小编发现很多麦考瑞写手不知道如何去组织essay写作观点,或者叫做如何串联观点。在这里,小编觉得大家有必要在提高写作能力的同时还能提高理解力。因为这些内容在平时上课时老师也不会轻易教,但是对你自己又比较重要。下面就来看看要怎么去组织好自己的观点!
组织essay写作观点的限制
大家一定看过许多类型的essay写作范文。在不少范文里,都罗列了1-3个不同的个人观点,连接这些观点的词通常都是firstly...secondly...at last等等。假如你的理解能力没有那么出色,很容易会作者似乎在一段里提出了三个主题。例如这一段:
Fresh water has always been a limited resource in some parts of the world.Today,however,growing worldwide demand has made this a global problem.

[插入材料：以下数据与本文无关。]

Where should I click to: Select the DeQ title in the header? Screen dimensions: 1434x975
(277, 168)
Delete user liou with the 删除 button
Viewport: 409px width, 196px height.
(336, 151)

What are the causes of the increased demand and what measures could governments and individuals take to respond to this problem?
范文里有一段这么写的:
Firstly,population explosion is the factor of utmost importance,which has led to the global surge in potable water requirement.Secondly,increased pollution of natural fresh water reserves due to urbanisation and industrialization has compounded this demand.Furthermore,in modern times,the growing use of fresh water for activities like recreational swimming has also catalysed the surge in global water demand.
里面提到了三个观点(three ideas)
1.population explosion is the factor of utmost importance(人口爆炸增长导致了淡水资源需求的剧增)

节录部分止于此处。